**Given exercise**
Copy each of the following records word for word, keeping every line as it stands.

**Records provided**
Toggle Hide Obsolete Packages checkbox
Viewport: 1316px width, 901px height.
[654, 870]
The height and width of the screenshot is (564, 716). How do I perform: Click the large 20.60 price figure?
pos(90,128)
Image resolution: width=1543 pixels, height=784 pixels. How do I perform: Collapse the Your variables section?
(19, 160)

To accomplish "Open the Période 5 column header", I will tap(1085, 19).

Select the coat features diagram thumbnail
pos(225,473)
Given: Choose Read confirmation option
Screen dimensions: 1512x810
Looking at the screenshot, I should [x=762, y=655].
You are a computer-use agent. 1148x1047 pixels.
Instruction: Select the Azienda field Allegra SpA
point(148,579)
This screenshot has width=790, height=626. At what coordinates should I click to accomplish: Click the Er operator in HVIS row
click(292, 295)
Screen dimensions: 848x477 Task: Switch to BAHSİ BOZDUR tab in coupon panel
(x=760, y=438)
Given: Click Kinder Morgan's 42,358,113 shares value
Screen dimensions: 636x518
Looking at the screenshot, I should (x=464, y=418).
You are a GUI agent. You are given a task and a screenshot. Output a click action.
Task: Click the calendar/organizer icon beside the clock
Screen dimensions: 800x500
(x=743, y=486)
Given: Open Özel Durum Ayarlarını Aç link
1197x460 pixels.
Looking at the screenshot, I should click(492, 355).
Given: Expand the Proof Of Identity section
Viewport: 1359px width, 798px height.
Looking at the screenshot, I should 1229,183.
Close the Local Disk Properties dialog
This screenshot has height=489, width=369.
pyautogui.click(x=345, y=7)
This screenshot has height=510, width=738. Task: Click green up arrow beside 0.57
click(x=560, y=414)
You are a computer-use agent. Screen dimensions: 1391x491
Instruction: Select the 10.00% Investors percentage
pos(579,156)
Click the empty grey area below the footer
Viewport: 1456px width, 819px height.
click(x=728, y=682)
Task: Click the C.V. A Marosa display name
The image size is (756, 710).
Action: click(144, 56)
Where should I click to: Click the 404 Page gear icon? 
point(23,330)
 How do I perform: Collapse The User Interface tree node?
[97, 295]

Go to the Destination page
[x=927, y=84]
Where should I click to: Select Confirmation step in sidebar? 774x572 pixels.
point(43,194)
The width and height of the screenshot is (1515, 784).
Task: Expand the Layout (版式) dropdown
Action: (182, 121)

**Final answer**
Toggle Hide Obsolete Packages checkbox
Viewport: 1316px width, 901px height.
[654, 870]
The height and width of the screenshot is (564, 716). How do I perform: Click the large 20.60 price figure?
pos(90,128)
Image resolution: width=1543 pixels, height=784 pixels. How do I perform: Collapse the Your variables section?
(19, 160)

To accomplish "Open the Période 5 column header", I will tap(1085, 19).

Select the coat features diagram thumbnail
pos(225,473)
Given: Choose Read confirmation option
Screen dimensions: 1512x810
Looking at the screenshot, I should [x=762, y=655].
You are a computer-use agent. 1148x1047 pixels.
Instruction: Select the Azienda field Allegra SpA
point(148,579)
This screenshot has width=790, height=626. At what coordinates should I click to accomplish: Click the Er operator in HVIS row
click(292, 295)
Screen dimensions: 848x477 Task: Switch to BAHSİ BOZDUR tab in coupon panel
(x=760, y=438)
Given: Click Kinder Morgan's 42,358,113 shares value
Screen dimensions: 636x518
Looking at the screenshot, I should (x=464, y=418).
You are a GUI agent. You are given a task and a screenshot. Output a click action.
Task: Click the calendar/organizer icon beside the clock
Screen dimensions: 800x500
(x=743, y=486)
Given: Open Özel Durum Ayarlarını Aç link
1197x460 pixels.
Looking at the screenshot, I should click(492, 355).
Given: Expand the Proof Of Identity section
Viewport: 1359px width, 798px height.
Looking at the screenshot, I should 1229,183.
Close the Local Disk Properties dialog
This screenshot has height=489, width=369.
pyautogui.click(x=345, y=7)
This screenshot has height=510, width=738. Task: Click green up arrow beside 0.57
click(x=560, y=414)
You are a computer-use agent. Screen dimensions: 1391x491
Instruction: Select the 10.00% Investors percentage
pos(579,156)
Click the empty grey area below the footer
Viewport: 1456px width, 819px height.
click(x=728, y=682)
Task: Click the C.V. A Marosa display name
The image size is (756, 710).
Action: click(144, 56)
Where should I click to: Click the 404 Page gear icon? 
point(23,330)
 How do I perform: Collapse The User Interface tree node?
[97, 295]

Go to the Destination page
[x=927, y=84]
Where should I click to: Select Confirmation step in sidebar? 774x572 pixels.
point(43,194)
The width and height of the screenshot is (1515, 784).
Task: Expand the Layout (版式) dropdown
Action: (182, 121)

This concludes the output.